** Records supplied **
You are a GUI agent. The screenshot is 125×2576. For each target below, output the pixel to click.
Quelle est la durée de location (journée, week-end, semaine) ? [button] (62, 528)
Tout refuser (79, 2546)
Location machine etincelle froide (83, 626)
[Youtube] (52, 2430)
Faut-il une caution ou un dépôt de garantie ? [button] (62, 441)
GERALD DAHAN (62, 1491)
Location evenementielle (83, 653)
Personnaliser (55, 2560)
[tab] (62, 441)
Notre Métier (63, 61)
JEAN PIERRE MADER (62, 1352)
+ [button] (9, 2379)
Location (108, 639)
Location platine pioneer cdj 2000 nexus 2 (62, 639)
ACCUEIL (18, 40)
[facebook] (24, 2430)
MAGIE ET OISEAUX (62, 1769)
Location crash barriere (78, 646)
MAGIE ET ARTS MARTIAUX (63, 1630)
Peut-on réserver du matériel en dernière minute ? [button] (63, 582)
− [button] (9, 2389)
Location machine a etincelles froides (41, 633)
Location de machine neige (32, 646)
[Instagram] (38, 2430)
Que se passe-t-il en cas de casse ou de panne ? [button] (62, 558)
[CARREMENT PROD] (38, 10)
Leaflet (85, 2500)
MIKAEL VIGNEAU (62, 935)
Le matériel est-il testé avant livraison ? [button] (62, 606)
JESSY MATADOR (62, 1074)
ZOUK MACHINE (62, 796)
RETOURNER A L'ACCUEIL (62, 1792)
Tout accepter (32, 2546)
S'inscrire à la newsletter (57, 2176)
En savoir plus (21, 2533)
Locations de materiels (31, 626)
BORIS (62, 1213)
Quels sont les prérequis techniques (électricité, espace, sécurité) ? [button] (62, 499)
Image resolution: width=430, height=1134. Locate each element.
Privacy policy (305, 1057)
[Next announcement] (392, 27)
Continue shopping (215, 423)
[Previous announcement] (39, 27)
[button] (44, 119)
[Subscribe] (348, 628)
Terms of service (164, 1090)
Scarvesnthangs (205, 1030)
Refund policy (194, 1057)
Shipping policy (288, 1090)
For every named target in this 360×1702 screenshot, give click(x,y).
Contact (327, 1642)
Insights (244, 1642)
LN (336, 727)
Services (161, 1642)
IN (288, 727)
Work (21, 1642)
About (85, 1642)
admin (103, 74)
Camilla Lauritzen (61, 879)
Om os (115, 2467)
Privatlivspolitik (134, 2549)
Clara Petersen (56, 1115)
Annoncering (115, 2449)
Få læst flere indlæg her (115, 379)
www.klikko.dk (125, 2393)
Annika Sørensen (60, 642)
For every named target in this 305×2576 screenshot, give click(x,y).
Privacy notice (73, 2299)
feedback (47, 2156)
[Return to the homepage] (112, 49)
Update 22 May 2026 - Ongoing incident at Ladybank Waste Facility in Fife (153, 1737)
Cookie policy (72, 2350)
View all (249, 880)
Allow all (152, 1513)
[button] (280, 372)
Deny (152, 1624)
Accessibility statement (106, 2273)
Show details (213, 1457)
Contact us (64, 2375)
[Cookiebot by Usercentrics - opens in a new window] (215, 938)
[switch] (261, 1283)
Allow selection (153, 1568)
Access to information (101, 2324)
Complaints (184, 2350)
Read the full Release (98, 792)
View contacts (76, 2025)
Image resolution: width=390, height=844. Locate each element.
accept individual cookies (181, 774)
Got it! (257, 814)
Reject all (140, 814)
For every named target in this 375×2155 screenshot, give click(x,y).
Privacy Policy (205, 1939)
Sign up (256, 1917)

** Work to complete **
Reproduce the entries above exactly, starting at their first line and finishing with the line that contains "BORIS (62, 1213)".

** Your solution **
You are a GUI agent. The screenshot is 125×2576. For each target below, output the pixel to click.
Quelle est la durée de location (journée, week-end, semaine) ? [button] (62, 528)
Tout refuser (79, 2546)
Location machine etincelle froide (83, 626)
[Youtube] (52, 2430)
Faut-il une caution ou un dépôt de garantie ? [button] (62, 441)
GERALD DAHAN (62, 1491)
Location evenementielle (83, 653)
Personnaliser (55, 2560)
[tab] (62, 441)
Notre Métier (63, 61)
JEAN PIERRE MADER (62, 1352)
+ [button] (9, 2379)
Location (108, 639)
Location platine pioneer cdj 2000 nexus 2 (62, 639)
ACCUEIL (18, 40)
[facebook] (24, 2430)
MAGIE ET OISEAUX (62, 1769)
Location crash barriere (78, 646)
MAGIE ET ARTS MARTIAUX (63, 1630)
Peut-on réserver du matériel en dernière minute ? [button] (63, 582)
− [button] (9, 2389)
Location machine a etincelles froides (41, 633)
Location de machine neige (32, 646)
[Instagram] (38, 2430)
Que se passe-t-il en cas de casse ou de panne ? [button] (62, 558)
[CARREMENT PROD] (38, 10)
Leaflet (85, 2500)
MIKAEL VIGNEAU (62, 935)
Le matériel est-il testé avant livraison ? [button] (62, 606)
JESSY MATADOR (62, 1074)
ZOUK MACHINE (62, 796)
RETOURNER A L'ACCUEIL (62, 1792)
Tout accepter (32, 2546)
S'inscrire à la newsletter (57, 2176)
En savoir plus (21, 2533)
Locations de materiels (31, 626)
BORIS (62, 1213)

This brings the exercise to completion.